El Colegio Médico calcula que, dentro de unas cuatro semanas, el efecto de las vacunas comenzará a reducir el uso de camas críticas. Pero, justo antes del amanecer, este sábado se contaron 7.084 contagios, la mayor cifra de toda la pandemia (eso sí, con más tests que en el invierno pasado). La ocupación de camas críticas es del 94%, aun peor que en ese terrible junio de 2020.

¿Qué hacer? “No hay muchas más opciones que avanzar a una cuarentena total para la Región Metropolitana”, dice el máster en Salud Pública Juan Carlos Said. Pero “como se dan tantos permisos, en la práctica no hay cuarentena, la gente circula igual”, advierte la ex subsecretaria de Salud Pública Jeanette Vega.

Las señales son confusas. La Fase 2 se flexibilizó para abrir casinos, cines y gimnasios, para luego revertir esos permisos. Ante el reclamo de la Iglesia Católica, el gobierno se dio otra vuelta de carnero y autorizó las misas con aforo reducido. “París bien vale una misa”, parece haber pensado La Moneda ante el dilema de respaldar las medidas sanitarias de su ministro o enfrentarse a un grupo de presión.

“Cuando una ley es injusta y está contra la conciencia, uno puede desobedecer la ley”, había anticipado en su homilía del domingo pasado el obispo de Magallanes, Bernardo Bastres. A su derecha, en silencio, mientras el obispo llamaba a violar las reglas sanitarias, podía verse al seremi subrogante de Salud de Magallanes, el diácono Eduardo Castillo. Una imagen ilustrativa de la sumisión o impotencia de las autoridades sanitarias ante poderes fácticos e intereses especiales.

Una cuarentena real (o “hibernación”, como la llamó el año pasado Espacio Público) puede ser necesaria para ganar tiempo mientras las vacunas surten efecto. Un último esfuerzo, por un tiempo acotado, sin miles de permisos laborales, sin concesiones especiales a lobbies, y acompañado de un depósito único en todas las cuentas RUT, sin letra chica, que permita aliviar el impacto social.

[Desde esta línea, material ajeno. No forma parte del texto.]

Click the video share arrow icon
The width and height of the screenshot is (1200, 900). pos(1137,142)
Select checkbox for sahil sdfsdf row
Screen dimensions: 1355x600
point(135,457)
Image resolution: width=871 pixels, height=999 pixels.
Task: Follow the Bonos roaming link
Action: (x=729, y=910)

Incluso, si los números siguen al alza, habrá que discutir la postergación de las elecciones del 10 y 11 de abril, tal vez para junio, haciendo calzar la segunda vuelta de gobernadores con las primarias presidenciales.

Hace tres meses, Reino Unido enfrentó un dilema similar: decretar o no cuarentena, cuando los casos crecían sin control. Se demoraron cuatro semanas en hacerlo y, según un informe de la fundación Resolution, la demora costó hasta 27.000 vidas. “Ser tímido y tardío ha sido un desastre, causando miles de muertes evitables”, dice el economista jefe de la fundación, Mike Brewer.

Podemos cerrar los ojos y acostumbrarnos a que un avión se estrelle todos los días; a que sus pasajeros mueran, víctimas de la indiferencia de una sociedad que podría haber hecho más por salvarlos. O unirnos en un último gran esfuerzo nacional, hasta que el efecto de las vacunas, ya tan cercano, haga que el sol salga de nuevo.